*** Excerpt to read ***

Call for papers for a session or sessions at the Biennial Conference of the International Society for the Sociology of Religion (SISR/ISSR)
Louvain-la-Neuve, Belgium, July 2-5, 2015

Special deadline extension until January 15th, 2015.

WG6: Changes in Contemporary Judaism:Judaism and Jews in Contemporary Societies

This working group has been created since 2011 and focuses on changes in contemporary Judaism and Jewish society. It is a reflection from within the community itself, our thoughts about change extends to the following questions:

  • Where do Jews live today?
  • What can we say about their recent migrations?
  • What about Israel?
  • What about women in judaism?  What are their real and their symbolic places in contemporary societies?

*** End of Excerpt to read ***
*** Entries shown ***

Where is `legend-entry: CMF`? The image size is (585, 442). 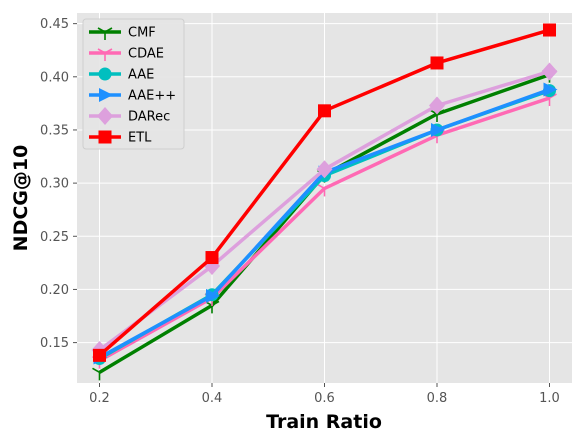 legend-entry: CMF is located at coordinates (122, 34).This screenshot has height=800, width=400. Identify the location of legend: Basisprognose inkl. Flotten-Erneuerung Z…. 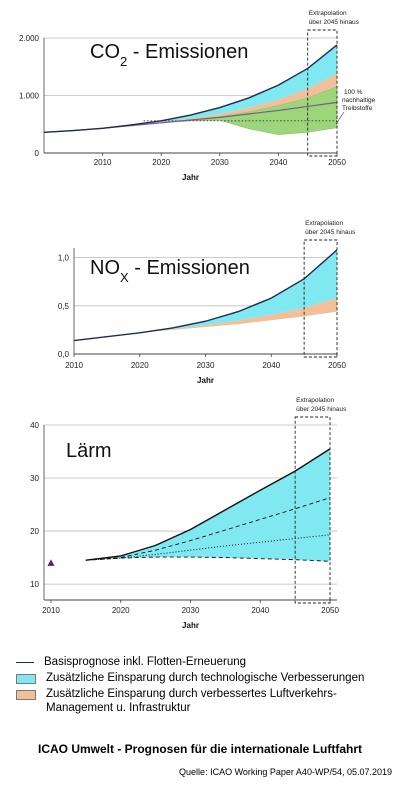
(206, 686). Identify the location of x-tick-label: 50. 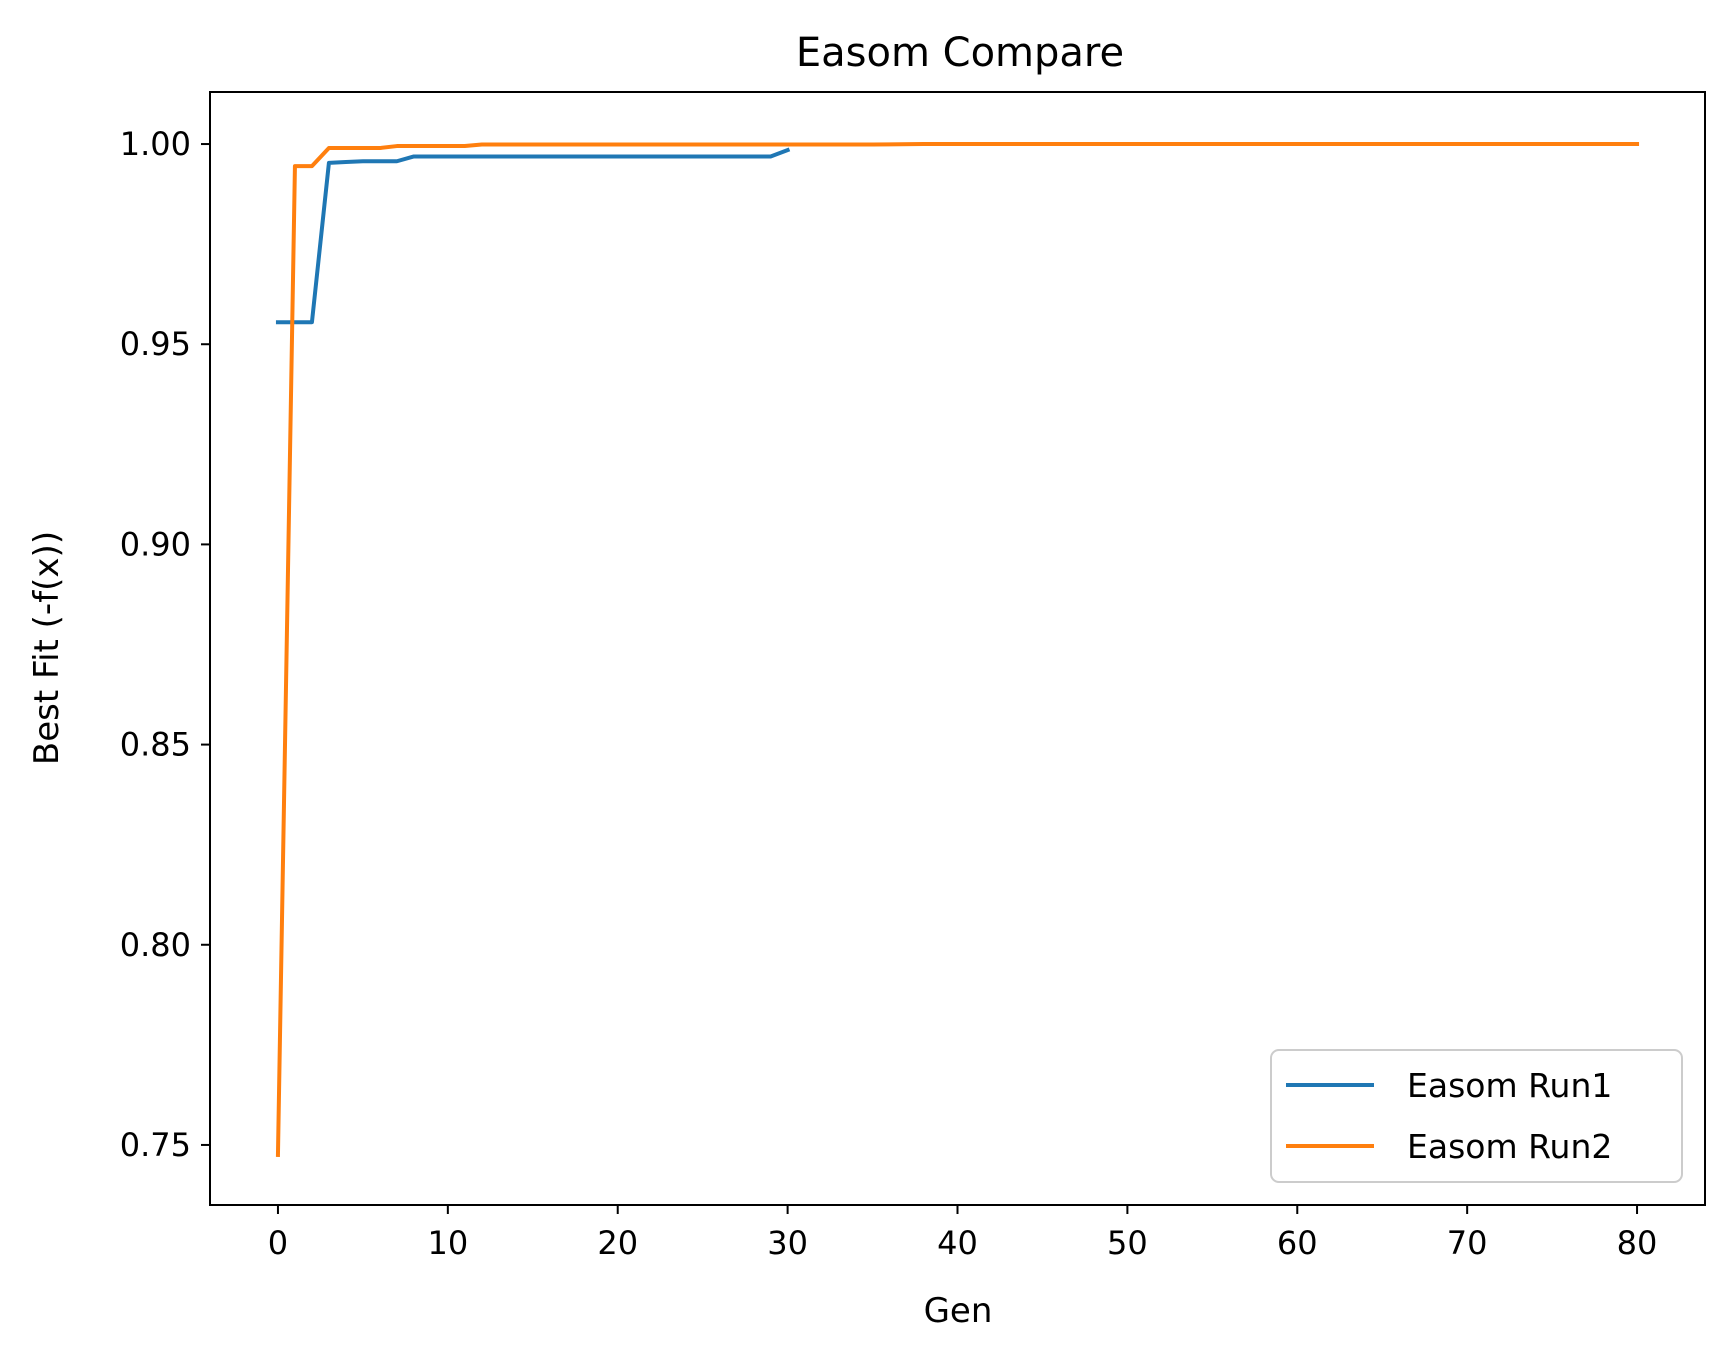
(1128, 1243).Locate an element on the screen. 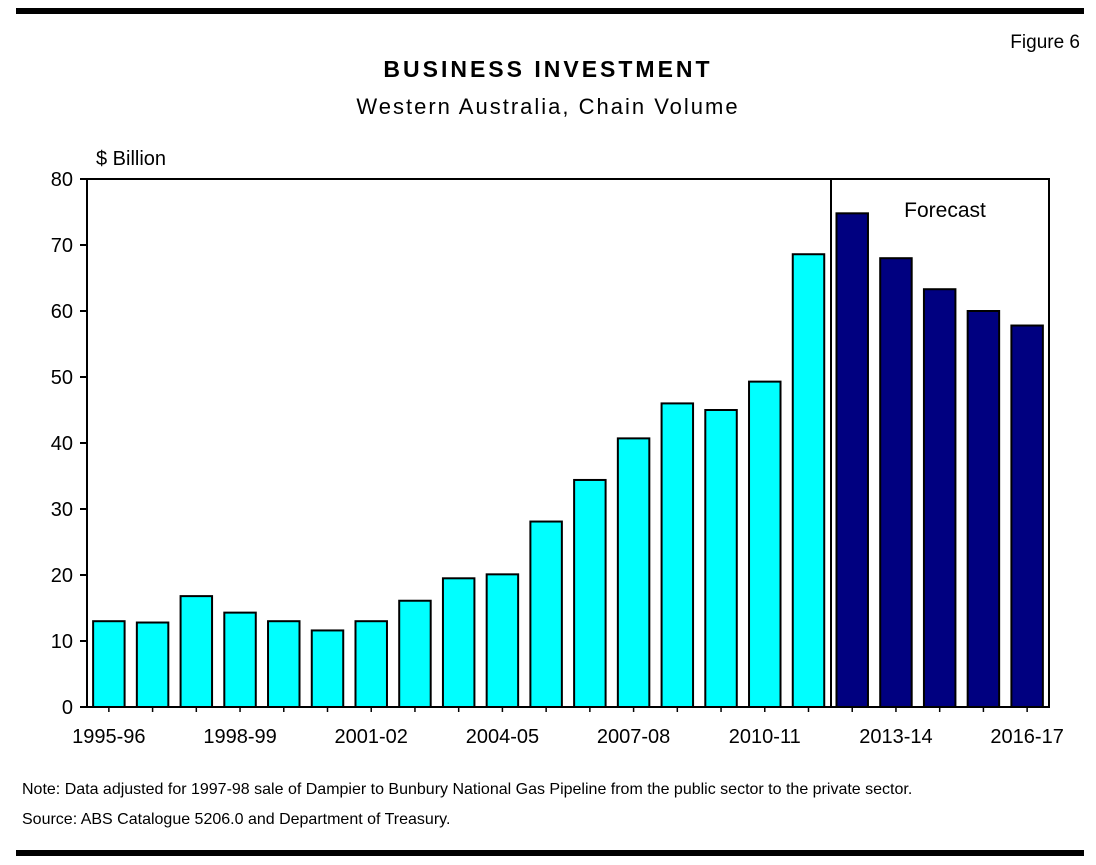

*** End of Entries shown ***

### Activity list:
1. According to the call for papers, until what date was the deadline extended?
2. Using the call for papers, explain what the working group focuses on and how it describes the nature of its reflection.
3. List every question that the call for papers says the working group's thoughts about change extend to.

### Task solutions:
1. January 15th, 2015.

2. The working group, created in 2011, focuses on changes in contemporary Judaism and Jewish society. It describes its work as a reflection from within the community itself, with its thoughts about change extending to a set of specific questions.

3.
- Where do Jews live today?
- What can we say about their recent migrations?
- What about Israel?
- What about women in judaism?
- What are their real and their symbolic places in contemporary societies?